» RECORDS FOR THE TASK:
= = = = = = =

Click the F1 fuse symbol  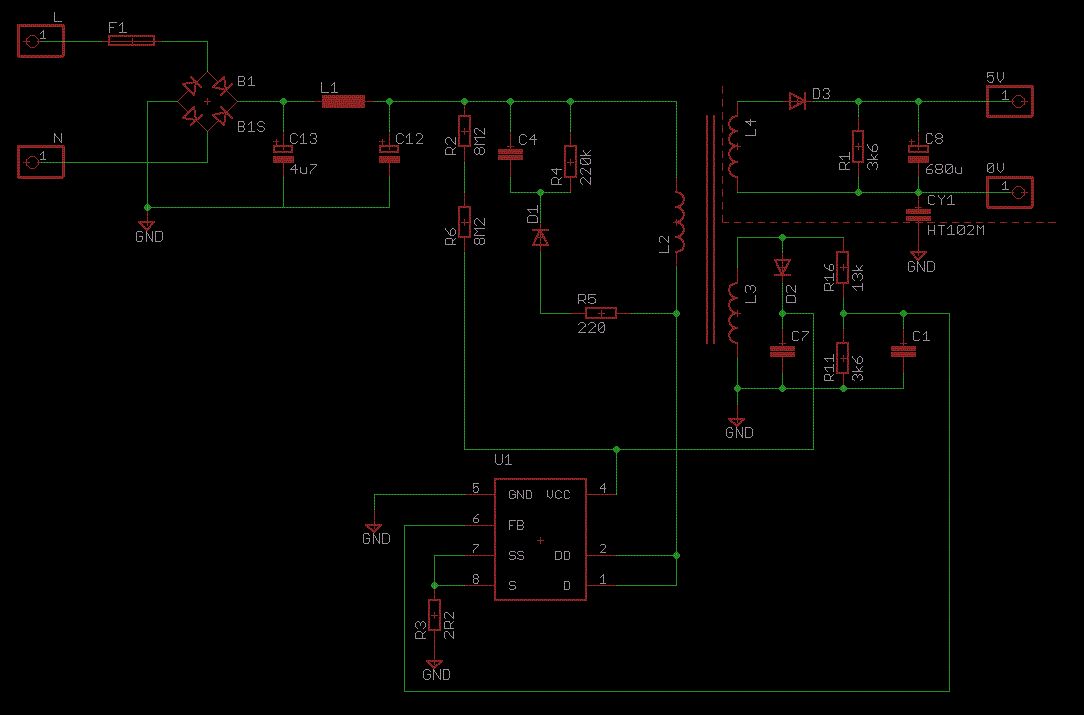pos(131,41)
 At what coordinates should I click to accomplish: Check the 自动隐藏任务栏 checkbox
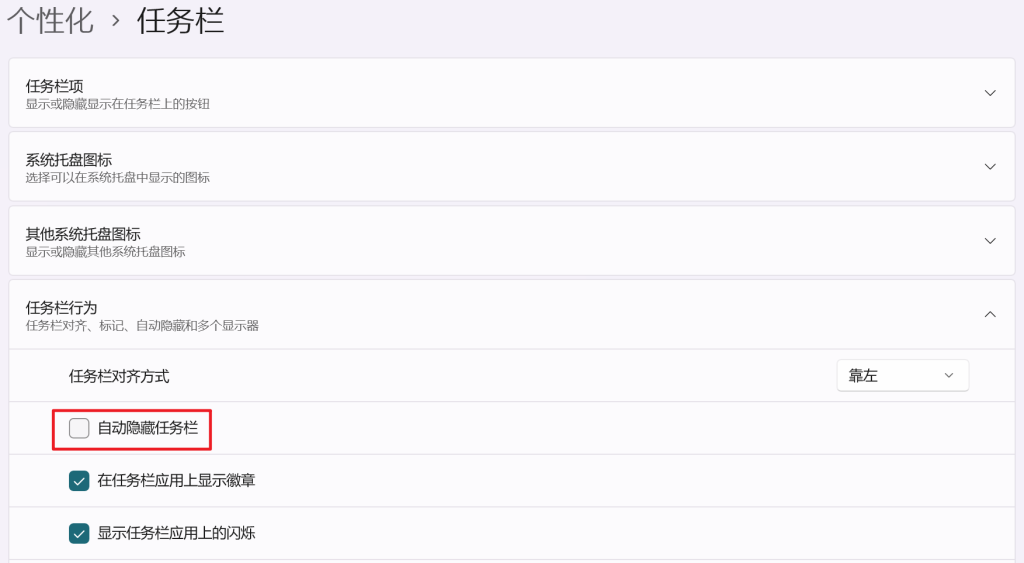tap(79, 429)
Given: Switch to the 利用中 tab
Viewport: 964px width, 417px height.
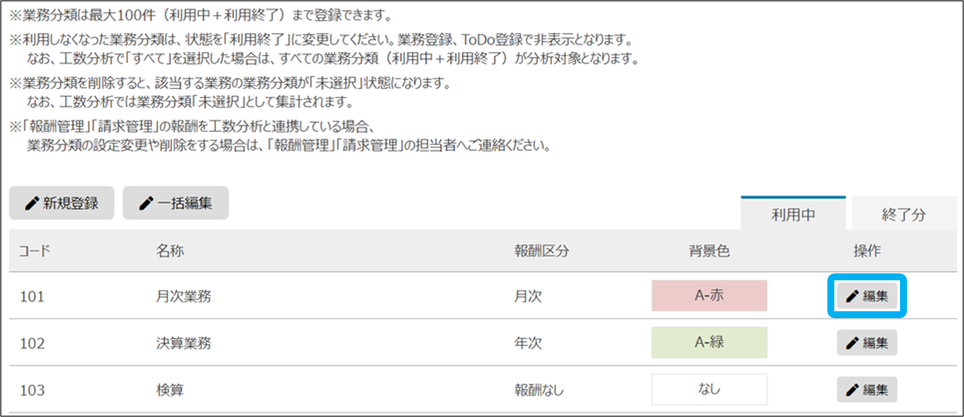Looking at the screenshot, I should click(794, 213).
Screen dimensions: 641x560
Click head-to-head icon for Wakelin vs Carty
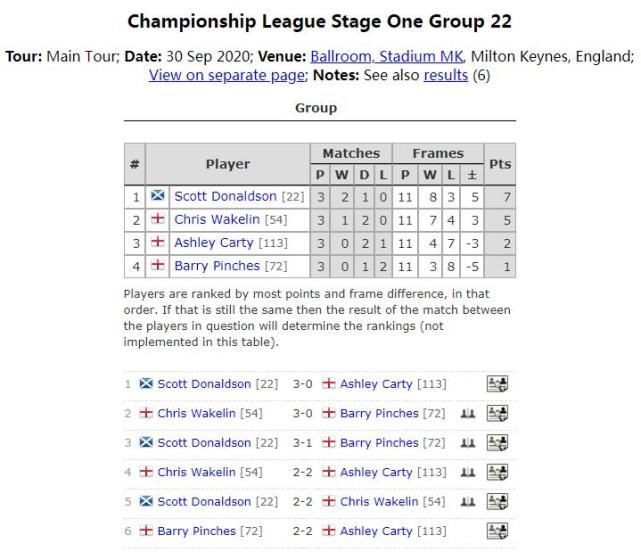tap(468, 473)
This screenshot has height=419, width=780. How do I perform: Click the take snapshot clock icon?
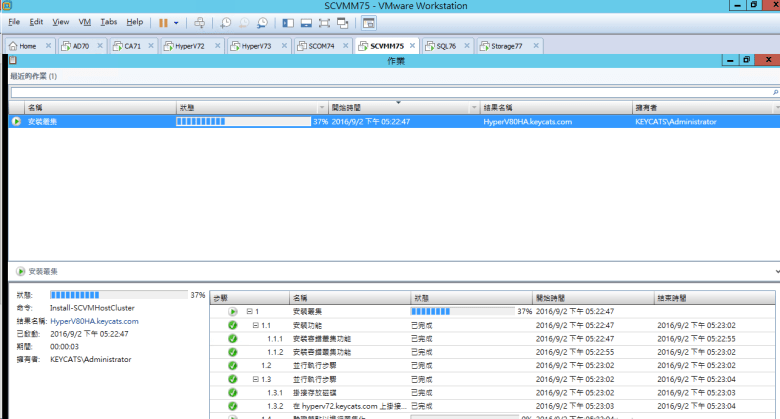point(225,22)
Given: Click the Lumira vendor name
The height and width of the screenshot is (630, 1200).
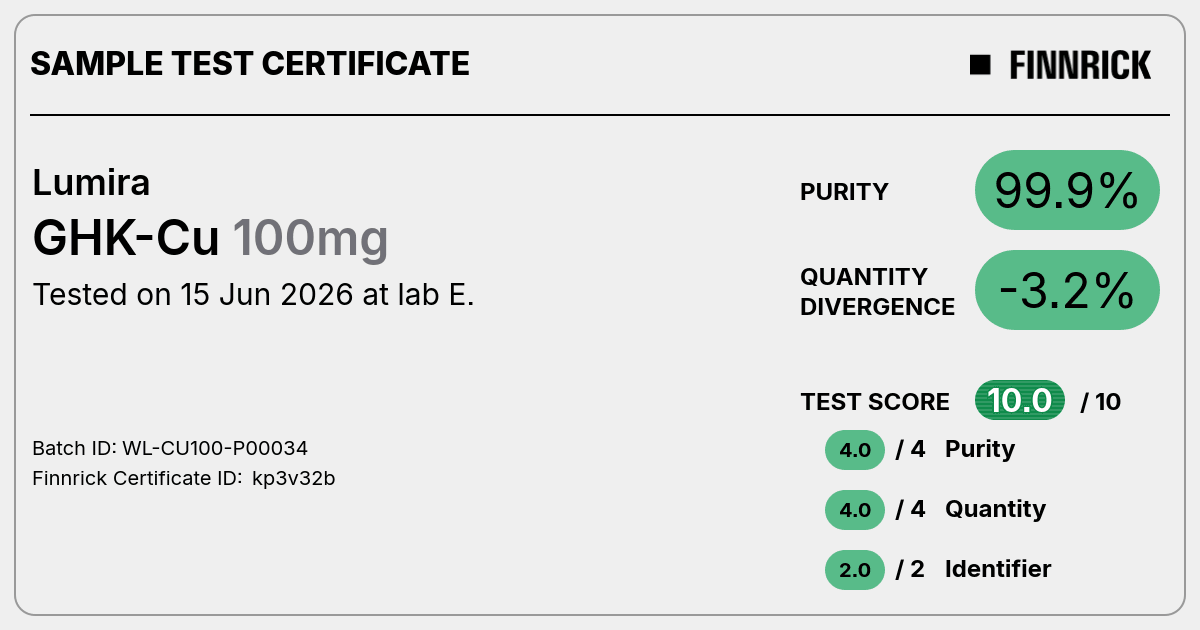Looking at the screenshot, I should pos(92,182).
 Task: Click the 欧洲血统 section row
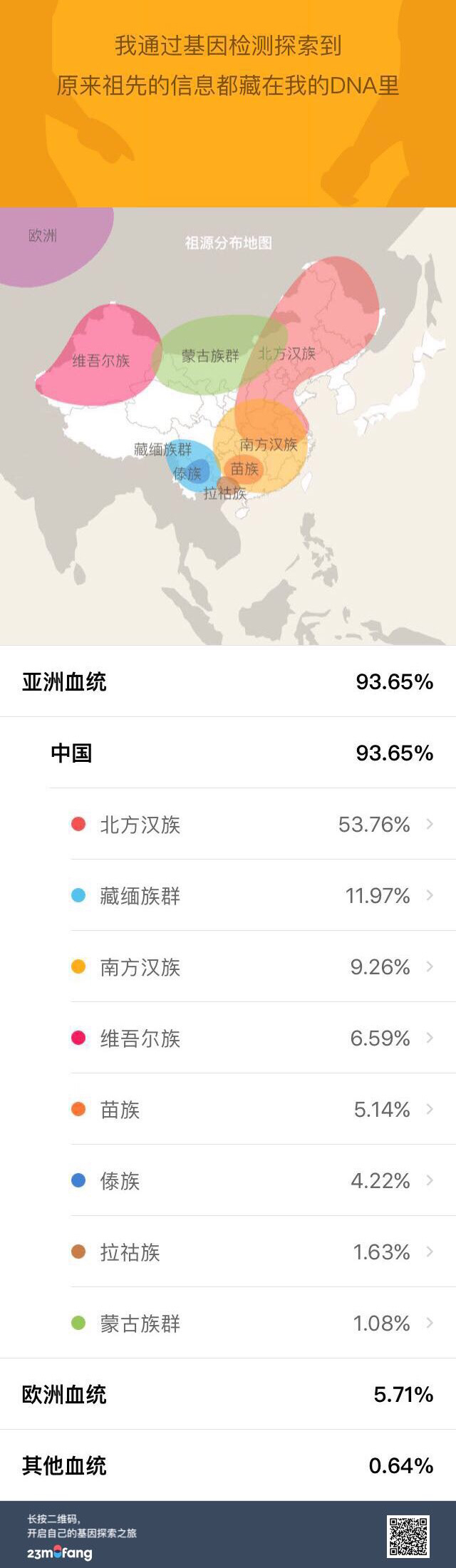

= = = = = = =

» PROBLEM TO SOLVE: From the entries above, copy every line containing the word "Given".

» TASK SOLUTION:
Given: Switch to the 利用中 tab
Given: Click the Lumira vendor name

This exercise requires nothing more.